Bahçeli'ye üstü kapalı yanıt veren İmamoğlu "Bu memleketin kaderini etkileyecek hiçbir mevzusu asla ve asla bir kişinin iki dudağı arasında durmaz. Büyük meseleler; müzakereyle, ortak akılla, milli bir bakışla derlenip, toparlanır. Bu bağlamda yürünecek her yol, söylenecek her doğru söz, ortaya konacak her tutum ve tavır bizde saygı görür." ifadelerini kullandı.
“Bu memleketin kaderini etkileyecek hiçbir mevzusu, asla ve asla, öyle bir kişinin iki dudağı arasında durmaz”
İmamoğlu'nun açıklamasından öne çıkanlar şöyle:
“Şimdi tam da buradan; bu memleketin hiçbir konusu, bu memleketin hele hele kaderini etkileyecek hiçbir mevzusu, asla ve asla, öyle bir kişinin iki dudağı arasında durmaz. Bu memleketin bu büyük meseleleri veya bu memlekete ait her konu; samimiyetle, içtenlikle, her insanını koruyan bir anlayışla müzakereyle, ortak akılla, milli bir bakışla, her insanın o milli çatının altında toplayacak bir duruşla derleyip, toparlamayı gerektirir. Bu bağlamda yürünecek her yol, söylenecek her doğru söz, ortaya konacak her doğru tutum ve tavır, bizde saygı görür. Ama bu tüm kamusal işler, kamunun, toplumun, milletin geleceğini ilgilendiren önemli hususlarda iş birliğini, birlikte düşünmeyi, birlikte hareket etmeyi ortaya koymadığınız takdirde, o zaman bu milletin başına başka belalar açarsınız. Allah, bu milleti belalardan korusun. Ve bu milleti, ‘ben bilirimcilikten’ korusun.
“Ben bu toprakların eşit hissedarıyım kardeşim”

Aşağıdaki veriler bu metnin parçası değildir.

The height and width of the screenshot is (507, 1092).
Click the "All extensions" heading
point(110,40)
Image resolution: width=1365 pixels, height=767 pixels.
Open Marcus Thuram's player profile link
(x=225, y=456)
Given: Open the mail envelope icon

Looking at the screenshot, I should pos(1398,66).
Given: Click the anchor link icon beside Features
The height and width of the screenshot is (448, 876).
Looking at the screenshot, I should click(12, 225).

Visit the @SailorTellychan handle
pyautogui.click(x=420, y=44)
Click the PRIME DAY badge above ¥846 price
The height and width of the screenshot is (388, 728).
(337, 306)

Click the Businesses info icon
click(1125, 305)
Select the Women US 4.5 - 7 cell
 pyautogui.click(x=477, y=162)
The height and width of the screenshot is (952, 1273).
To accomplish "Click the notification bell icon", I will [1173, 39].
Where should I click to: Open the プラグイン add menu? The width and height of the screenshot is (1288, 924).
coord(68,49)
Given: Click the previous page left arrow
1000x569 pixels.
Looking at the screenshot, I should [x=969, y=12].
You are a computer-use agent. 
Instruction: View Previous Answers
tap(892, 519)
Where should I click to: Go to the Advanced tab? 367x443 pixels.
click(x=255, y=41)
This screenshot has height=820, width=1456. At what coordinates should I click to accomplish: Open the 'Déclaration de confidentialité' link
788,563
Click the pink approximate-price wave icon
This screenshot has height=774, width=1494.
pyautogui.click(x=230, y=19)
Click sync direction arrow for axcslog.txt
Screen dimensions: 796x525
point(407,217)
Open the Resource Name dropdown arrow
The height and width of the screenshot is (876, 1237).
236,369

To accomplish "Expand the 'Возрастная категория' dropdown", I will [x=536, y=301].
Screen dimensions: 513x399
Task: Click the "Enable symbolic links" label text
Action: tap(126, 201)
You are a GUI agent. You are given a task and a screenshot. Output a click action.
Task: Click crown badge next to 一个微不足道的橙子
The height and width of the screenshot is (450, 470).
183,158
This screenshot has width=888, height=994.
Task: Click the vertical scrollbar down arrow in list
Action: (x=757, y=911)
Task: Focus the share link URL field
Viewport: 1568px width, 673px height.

Bu milleti ortak akılla birlikte düşünmeye, her insanın fikrine, zihnine, düşüncesine, beklentisine, ‘Benim insanım benden ne istiyor? Onu nasıl sağlamalıyım? Niye mahcup duruyor köşesinde? Niye başı bükük? Niye boynu bükük? Niye suratı asık? Bir toplum niye kendini geride hissediyor? Bütün bunları düşünerek, Türkiye'nin bu güzel şanlı cumhuriyeti ve 786 bin kilometrekaresinin her milimetre karesinin, 86 milyon insanın, her insanının mutlu olduğu, huzurlu olduğu, ‘Ben bu toprakların eşit hissedarıyım kardeşim. Benim başım dik. Benim çocuğum çalışırsa, liyakatiyle işine girer. Benim evladım isterse, çok mücadele ederse, bu memleketin en tepesine kadar çıkan, her noktada çalışır, her noktada kazanır.’ duygusunu her insanına, her anneye, babaya verdiğimiz bir memleket var ederiz. Bizim yolumuz bu yolculuktur. Bu yolculuktan bizi kimse vazgeçiremeyecek. Bu yolculuk, büyük bir yolculuktur. Bu bağlamda işte bu duruş ve bu akıl, bu tür tavırlarla başlar.”